Excellent paper. I recall it goes past simple/regular languages and can be used to parse anything without first building a lexer.

galaxyLogic · on May 11, 2024

Looks very interesting. Does it mean that RegExp Derivatives can be used to parse languages which basic regular expressions cannot?

As an example basic HTML cannot (?) be parsed by RegExp because tag-pairs can contain tag-pairs:

   <div> <div> </div> </div>

eludes RegExp matching, it seems to me, because a typical standard RegExp would only match "<div> <div> </div>" and would not see the 2nd </div>.

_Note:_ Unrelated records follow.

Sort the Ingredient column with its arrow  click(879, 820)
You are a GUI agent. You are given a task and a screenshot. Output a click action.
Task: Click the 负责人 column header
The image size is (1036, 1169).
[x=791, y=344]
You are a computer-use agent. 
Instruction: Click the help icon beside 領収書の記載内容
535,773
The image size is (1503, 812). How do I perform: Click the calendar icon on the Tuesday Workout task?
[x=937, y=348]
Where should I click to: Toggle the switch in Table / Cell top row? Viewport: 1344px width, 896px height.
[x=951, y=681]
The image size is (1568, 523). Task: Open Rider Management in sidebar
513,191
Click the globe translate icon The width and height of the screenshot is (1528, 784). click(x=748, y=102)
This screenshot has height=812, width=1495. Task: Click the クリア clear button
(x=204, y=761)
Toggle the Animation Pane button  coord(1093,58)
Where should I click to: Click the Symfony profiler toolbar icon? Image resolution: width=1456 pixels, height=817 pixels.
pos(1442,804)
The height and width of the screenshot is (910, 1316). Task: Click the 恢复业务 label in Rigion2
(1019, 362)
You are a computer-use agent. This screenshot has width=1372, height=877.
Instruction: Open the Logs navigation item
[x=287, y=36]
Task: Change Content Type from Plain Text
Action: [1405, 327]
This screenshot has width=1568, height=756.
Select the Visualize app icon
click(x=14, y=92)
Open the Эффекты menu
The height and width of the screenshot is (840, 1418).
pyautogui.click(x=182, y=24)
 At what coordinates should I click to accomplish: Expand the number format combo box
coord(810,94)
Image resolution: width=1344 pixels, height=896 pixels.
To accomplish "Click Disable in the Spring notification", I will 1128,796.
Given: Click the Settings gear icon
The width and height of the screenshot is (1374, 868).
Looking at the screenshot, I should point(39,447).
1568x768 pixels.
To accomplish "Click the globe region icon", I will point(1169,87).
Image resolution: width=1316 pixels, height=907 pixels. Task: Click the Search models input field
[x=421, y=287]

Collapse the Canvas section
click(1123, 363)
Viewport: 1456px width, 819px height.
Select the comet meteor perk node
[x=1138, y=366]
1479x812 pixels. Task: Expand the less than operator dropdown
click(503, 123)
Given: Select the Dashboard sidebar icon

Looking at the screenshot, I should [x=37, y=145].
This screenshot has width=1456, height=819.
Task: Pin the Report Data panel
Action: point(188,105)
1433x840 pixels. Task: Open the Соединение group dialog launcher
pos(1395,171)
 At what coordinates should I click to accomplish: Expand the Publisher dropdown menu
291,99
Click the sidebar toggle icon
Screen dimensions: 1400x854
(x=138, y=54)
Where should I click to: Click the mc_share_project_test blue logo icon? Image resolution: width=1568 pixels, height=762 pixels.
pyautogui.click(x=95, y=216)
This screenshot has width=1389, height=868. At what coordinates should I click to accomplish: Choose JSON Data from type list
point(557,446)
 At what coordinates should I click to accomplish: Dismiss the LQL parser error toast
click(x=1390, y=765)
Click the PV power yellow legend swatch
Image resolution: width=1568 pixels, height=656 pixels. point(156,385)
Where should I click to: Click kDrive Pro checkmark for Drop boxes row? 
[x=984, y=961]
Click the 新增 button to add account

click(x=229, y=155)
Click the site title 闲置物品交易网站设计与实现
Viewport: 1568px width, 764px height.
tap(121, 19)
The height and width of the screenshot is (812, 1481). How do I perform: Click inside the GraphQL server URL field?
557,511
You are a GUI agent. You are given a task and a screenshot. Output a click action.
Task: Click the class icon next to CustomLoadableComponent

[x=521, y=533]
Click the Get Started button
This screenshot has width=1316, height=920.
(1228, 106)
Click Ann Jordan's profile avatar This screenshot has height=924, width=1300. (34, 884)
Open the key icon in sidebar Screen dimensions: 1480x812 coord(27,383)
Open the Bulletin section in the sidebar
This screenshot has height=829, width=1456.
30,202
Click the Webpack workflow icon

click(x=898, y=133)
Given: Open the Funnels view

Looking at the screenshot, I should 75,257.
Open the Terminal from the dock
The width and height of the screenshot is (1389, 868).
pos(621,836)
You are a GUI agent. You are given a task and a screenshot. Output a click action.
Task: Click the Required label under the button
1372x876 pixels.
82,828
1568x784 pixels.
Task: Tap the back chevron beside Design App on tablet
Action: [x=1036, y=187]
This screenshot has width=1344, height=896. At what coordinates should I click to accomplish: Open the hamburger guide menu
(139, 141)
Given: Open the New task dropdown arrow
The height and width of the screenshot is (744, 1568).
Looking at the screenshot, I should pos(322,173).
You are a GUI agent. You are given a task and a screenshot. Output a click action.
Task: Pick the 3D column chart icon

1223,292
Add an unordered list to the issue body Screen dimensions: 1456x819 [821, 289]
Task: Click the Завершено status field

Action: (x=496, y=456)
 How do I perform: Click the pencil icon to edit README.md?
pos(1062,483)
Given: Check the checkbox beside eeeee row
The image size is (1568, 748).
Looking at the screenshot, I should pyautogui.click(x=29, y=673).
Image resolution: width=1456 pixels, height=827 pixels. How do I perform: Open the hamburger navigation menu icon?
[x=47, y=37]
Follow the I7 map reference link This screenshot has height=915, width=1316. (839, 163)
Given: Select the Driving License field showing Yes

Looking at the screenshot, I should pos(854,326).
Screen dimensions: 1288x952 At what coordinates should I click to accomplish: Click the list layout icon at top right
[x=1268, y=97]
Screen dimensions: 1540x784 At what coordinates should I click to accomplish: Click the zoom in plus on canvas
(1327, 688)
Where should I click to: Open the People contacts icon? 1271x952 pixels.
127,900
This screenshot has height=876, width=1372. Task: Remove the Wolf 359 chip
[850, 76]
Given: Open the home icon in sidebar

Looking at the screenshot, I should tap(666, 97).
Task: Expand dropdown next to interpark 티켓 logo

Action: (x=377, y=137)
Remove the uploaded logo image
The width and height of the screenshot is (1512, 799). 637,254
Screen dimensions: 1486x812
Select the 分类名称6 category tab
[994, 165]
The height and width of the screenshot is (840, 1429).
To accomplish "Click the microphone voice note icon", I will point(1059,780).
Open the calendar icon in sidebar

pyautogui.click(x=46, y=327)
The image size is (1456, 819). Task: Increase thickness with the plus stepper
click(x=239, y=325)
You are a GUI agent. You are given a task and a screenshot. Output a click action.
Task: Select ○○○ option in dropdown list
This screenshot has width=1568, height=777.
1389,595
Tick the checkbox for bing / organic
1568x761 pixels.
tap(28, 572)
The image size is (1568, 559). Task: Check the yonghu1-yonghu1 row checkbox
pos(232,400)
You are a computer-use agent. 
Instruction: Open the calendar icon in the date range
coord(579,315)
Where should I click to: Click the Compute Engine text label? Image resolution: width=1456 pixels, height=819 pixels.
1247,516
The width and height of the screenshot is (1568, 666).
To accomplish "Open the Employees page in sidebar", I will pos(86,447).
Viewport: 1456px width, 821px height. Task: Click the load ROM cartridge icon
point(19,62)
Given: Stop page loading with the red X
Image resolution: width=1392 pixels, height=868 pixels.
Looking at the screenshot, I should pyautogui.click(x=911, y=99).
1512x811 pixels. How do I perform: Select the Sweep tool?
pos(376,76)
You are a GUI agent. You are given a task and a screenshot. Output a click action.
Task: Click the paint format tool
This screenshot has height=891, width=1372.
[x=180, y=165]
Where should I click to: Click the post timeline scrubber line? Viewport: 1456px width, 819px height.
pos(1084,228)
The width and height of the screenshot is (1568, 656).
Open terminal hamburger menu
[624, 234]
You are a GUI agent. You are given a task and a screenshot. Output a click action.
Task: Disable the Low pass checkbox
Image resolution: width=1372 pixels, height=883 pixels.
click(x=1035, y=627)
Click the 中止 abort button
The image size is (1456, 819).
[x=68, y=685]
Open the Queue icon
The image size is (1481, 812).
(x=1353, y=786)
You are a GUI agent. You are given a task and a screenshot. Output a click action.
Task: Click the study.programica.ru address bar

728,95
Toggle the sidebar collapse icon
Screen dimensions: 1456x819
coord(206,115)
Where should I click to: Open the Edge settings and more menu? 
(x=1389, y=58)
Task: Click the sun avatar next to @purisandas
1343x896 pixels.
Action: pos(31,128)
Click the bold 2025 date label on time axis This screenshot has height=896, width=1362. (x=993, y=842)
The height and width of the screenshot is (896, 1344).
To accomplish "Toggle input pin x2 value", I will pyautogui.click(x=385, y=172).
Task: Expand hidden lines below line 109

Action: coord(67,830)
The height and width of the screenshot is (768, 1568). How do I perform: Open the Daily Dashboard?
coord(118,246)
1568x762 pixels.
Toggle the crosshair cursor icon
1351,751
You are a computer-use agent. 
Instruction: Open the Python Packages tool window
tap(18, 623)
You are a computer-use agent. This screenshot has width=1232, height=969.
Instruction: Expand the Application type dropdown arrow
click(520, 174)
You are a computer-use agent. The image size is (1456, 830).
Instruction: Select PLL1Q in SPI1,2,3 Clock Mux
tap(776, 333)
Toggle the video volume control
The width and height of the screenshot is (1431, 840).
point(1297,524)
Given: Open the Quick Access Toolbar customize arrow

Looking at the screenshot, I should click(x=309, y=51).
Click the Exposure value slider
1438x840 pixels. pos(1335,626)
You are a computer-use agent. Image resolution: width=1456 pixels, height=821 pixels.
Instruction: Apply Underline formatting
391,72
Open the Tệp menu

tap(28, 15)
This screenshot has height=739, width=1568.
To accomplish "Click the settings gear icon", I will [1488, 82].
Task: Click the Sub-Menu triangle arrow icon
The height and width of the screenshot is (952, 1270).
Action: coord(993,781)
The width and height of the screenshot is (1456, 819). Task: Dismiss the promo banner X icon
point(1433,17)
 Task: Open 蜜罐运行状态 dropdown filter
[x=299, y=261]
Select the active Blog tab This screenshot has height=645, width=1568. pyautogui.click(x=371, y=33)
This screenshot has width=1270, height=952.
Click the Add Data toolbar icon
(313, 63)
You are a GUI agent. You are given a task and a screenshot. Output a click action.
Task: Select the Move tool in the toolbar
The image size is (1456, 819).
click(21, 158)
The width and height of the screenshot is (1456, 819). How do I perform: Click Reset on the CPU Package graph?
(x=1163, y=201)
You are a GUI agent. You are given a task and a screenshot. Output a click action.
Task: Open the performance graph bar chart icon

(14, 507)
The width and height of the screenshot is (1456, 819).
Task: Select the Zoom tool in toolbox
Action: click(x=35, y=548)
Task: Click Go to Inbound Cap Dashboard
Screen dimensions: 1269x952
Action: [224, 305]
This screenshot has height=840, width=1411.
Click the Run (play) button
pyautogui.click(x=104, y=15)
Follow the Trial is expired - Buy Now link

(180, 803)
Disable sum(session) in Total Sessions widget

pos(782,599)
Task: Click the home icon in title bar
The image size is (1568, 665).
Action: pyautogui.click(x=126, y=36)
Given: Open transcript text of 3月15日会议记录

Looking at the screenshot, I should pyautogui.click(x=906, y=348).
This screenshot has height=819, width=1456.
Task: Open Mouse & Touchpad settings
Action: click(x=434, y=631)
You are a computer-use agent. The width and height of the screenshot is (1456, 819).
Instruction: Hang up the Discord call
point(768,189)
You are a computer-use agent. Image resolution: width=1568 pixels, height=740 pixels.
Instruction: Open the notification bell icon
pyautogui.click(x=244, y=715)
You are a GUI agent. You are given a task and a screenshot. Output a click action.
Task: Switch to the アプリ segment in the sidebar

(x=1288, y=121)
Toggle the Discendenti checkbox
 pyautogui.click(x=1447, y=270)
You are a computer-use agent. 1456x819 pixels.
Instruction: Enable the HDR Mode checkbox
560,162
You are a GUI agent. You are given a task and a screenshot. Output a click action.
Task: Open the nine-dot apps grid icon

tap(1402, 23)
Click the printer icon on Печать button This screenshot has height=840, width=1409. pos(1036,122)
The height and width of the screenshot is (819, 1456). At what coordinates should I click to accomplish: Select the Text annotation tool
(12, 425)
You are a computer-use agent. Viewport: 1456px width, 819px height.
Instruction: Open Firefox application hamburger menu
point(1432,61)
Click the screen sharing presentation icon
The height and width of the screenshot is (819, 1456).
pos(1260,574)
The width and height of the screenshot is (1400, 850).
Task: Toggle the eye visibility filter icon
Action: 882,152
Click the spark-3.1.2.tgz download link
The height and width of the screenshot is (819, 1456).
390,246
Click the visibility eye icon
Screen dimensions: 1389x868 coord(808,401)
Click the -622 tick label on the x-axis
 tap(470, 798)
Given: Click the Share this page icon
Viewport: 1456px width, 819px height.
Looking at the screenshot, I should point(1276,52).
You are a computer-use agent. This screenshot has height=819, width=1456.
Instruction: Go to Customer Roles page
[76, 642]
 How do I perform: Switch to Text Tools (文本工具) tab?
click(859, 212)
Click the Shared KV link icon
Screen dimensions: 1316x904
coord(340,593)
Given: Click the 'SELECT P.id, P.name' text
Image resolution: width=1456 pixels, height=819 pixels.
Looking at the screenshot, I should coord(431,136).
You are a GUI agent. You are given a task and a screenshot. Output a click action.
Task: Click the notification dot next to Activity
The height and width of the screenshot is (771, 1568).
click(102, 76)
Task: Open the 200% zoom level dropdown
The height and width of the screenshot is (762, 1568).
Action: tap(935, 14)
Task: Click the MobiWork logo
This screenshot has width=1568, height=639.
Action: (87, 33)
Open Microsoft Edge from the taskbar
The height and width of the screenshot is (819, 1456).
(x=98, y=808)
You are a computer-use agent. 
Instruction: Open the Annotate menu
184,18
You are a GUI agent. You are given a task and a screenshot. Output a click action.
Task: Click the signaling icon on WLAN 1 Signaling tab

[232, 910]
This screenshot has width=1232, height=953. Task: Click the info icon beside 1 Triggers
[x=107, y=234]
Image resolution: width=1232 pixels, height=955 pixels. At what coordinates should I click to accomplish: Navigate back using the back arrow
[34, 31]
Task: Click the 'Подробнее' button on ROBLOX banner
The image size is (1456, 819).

Can RegExp Derivatives do it better?

sigil · on May 12, 2024

HTML can be described by a context-free grammar [0], but not by a regular grammar [1]. If a language can be described by a regular grammar, you can parse it with a regular expression -- that's where the "regular" in RegExp comes from!

Derivatives of RegExps don't automatically unlock parsing of context-free grammars, afaik. For that you need recursion. They do however unlock some very elegant parser designs.

[0] https://en.wikipedia.org/wiki/Context-free_grammar

[1] https://en.wikipedia.org/wiki/Regular_grammar

banish-m4 · on May 12, 2024

Read up on context sensitive grammars.